Гёте. Жизнь и творчество. Т. 1. Половина жизни (Конради) - страница 110

Он ни в чем еще не обрел уверенности в отношении самого себя, хотя с такой уверенностью писал о гении и его создании. Зальцману он признавался 28 ноября 1771 года: «Мой nisus [стремление, натиск] вперед столь силен, что я редко могу принудить себя перевести дыхание и оглянуться назад». Во Франкфурте ему было тесно. Умея сочинить столь витиеватое прошение и подчиниться правилам соответствующего поведения, он при этом чувствовал опасность закоснения. В том же самом письме, в котором он сообщал Зальцману о работе над «Готфридом фон Берлихингеном», он писал: «Франкфурт — это гнездо. Nidus, если хотите. Годится, чтобы выводить птенцов, а в остальном иносказательно spelunca, несносная дыра. Помоги, господи, выбраться из этой дряни. Аминь. И раньше: «Грустно жить там, где приходится вариться в собственном соку». Молодой лиценциат жил «двойной» жизнью: как адвокат, подчиняющийся требованиям и нормам общественной жизни, и как творческая личность, живущая по собственным законам, говорящим о силе гения.

Шекспировское празднество

14 октября 1771 года, день именин Шекспира, Гёте выбрал для шекспировского празднества.
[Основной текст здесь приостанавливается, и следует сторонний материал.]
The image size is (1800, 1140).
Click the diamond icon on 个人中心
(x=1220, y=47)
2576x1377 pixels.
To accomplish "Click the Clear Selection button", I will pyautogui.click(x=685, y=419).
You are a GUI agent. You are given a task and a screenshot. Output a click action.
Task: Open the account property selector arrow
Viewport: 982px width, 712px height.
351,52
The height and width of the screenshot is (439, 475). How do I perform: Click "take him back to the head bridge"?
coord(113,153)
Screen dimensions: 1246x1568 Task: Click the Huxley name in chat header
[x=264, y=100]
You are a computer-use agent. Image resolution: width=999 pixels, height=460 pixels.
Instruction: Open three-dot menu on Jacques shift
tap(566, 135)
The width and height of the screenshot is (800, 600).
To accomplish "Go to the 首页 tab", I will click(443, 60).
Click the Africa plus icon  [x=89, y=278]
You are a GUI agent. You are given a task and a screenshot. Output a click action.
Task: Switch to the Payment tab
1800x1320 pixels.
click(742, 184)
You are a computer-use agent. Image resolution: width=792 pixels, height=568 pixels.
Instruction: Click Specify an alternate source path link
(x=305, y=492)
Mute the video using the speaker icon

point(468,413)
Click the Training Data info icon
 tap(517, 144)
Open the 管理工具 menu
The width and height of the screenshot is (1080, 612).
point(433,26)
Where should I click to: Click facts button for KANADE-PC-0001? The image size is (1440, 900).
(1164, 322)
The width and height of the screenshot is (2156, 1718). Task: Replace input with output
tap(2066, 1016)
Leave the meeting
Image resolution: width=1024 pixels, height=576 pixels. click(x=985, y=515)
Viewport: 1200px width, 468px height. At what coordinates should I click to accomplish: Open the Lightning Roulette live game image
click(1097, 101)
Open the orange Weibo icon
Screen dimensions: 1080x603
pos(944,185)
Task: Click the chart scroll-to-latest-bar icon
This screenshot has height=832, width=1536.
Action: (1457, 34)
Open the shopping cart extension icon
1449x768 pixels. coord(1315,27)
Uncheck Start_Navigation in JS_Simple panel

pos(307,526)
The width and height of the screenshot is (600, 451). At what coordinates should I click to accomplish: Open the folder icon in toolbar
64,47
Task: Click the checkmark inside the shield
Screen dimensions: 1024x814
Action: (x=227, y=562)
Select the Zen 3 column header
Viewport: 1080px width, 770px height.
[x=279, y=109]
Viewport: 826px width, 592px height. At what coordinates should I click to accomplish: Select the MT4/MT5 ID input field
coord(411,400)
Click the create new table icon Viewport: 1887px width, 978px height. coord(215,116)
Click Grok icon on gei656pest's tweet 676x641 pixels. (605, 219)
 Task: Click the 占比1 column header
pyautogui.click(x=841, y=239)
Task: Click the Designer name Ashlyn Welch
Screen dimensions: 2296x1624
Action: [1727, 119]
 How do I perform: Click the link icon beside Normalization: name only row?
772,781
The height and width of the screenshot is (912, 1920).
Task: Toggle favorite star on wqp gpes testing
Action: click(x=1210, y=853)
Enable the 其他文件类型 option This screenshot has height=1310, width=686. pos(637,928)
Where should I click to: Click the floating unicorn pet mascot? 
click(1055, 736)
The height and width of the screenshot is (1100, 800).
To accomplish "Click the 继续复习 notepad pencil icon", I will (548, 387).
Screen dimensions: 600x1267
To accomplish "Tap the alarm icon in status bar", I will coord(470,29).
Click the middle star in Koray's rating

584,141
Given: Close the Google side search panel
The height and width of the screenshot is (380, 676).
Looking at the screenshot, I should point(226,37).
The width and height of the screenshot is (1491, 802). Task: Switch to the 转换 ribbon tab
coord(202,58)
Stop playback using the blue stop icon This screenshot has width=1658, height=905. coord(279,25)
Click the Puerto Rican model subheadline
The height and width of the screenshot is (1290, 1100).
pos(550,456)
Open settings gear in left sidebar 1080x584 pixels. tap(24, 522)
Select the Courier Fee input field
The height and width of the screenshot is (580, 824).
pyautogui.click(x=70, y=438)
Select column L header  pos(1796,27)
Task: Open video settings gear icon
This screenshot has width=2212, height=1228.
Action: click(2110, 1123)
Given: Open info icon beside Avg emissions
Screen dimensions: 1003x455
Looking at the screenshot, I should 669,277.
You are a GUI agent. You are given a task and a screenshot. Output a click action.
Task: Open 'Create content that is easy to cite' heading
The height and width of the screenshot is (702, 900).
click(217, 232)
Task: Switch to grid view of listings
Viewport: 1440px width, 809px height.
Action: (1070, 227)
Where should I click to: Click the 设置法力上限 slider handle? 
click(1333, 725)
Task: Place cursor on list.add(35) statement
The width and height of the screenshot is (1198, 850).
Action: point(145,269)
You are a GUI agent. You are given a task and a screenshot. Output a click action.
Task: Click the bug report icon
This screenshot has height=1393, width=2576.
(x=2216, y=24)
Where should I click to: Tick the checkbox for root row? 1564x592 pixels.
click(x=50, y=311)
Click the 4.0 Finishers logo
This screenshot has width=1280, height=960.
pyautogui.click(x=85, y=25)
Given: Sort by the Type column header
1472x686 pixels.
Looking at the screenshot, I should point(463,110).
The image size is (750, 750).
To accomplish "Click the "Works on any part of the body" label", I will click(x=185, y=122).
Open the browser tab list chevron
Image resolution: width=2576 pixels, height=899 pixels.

В Стратфорде-на-Эйвоне подобное празднество уже было однажды устроено Гарриком 6–8 сентября 1769 года, и сообщение об этом, написанное Клауэром, было вложено в книгу с переводами Виланда из Шекспира, находившуюся в библиотеке отца Гёте. Гёте сам под ним написал: «Tire du Mercure de France du mois Decembre, 1769».[49] A теперь состоялось празднество в доме на Гросер-Хиршграбен; отец оплатил расходы, что отмечено в приходно-расходной книге. Был приглашен Гердер, но не смог приехать из Бюкебурга. Не прибыла и его работа, которую хотел заполучить Гёте, «дабы она составила часть нашей литургии» (сентябрь 1771 г.). Она была опубликована впервые спустя два года в сборнике «О немецком характере и искусстве». Возможно, что Гёте прочел во время франкфуртского празднества и свою речь «Ко дню Шекспира»; может быть, она написана для того же празднества 14 октября в Страсбурге, где выступал Лерзе. Речь Гёте выражает безмерное восхищение английским драматургом; одновременно она явилась выражением собственных убеждений. Шекспир был известен Гёте — студенту в Лейпциге и почитался им; Гердер глубже раскрыл ему значение великого англичанина, и он стал для Гёте и его единомышленников примером могучего, стихийно творящего гения.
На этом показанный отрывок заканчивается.